[Benchmarking] Kernel resource estimation to calculate gate counts and depth
anthony-santana opened this issue · 1 comments
Required prerequisites
- Search the issue tracker to check if your feature has already been mentioned or rejected in other issues.
Describe the feature
We have a need for benchmarking the actual synthesized circuit that's being spit out by our compiler. Metrics of interest are:
- The number of each gate (could have something like a
GateCounts
dictionary type to store this) - The depth of the circuit
(1) Seems straightforward -- just counting the number of each op in the MLIR -- but is complicated by control flow.
(2) Is a bit more murky to me, as it would require some concept of which gates may be run in parallel.
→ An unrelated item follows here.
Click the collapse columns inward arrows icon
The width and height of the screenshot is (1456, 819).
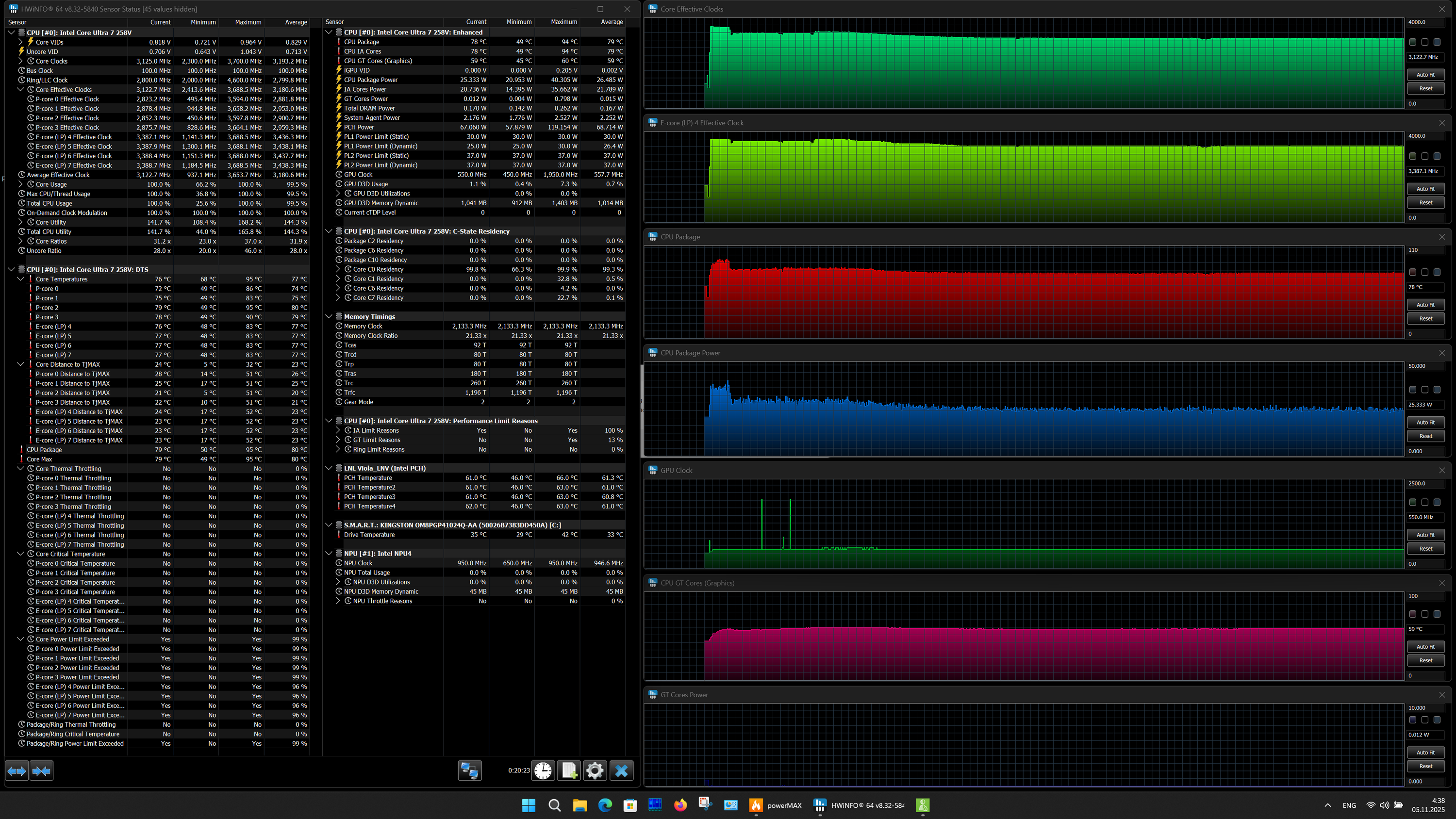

Would this be the number of nodes on the tree?
I imagine the API could look as follows:
@cudaq.kernel
def kernel():
qubit = cudaq.qubit()
x(qubit)
y(qubit)
z(qubit)
gate_counts = kernel.counts()
print(gate_counts) # { "x": 1, "y": 1, "z": 1 }
depth = kernel.depth()
print(depth) # 1
I would appreciate -- particularly from compiler folks -- about the feasibility and best ideas for each implementation.
One thing to note on the C++ side is that we do support getting that first part at runtime with the Tracer (I don't think this is exposed to python though). Of course this is a runtime-only thing. It would be best if we exposed this type of thing as an MLIR analysis pass (although you'll need runtime arg information there / e.g. post quake-synth).
auto resources = cudaq::estimate_resources(kernel, args...);
// resources has gate types and number of occurrences.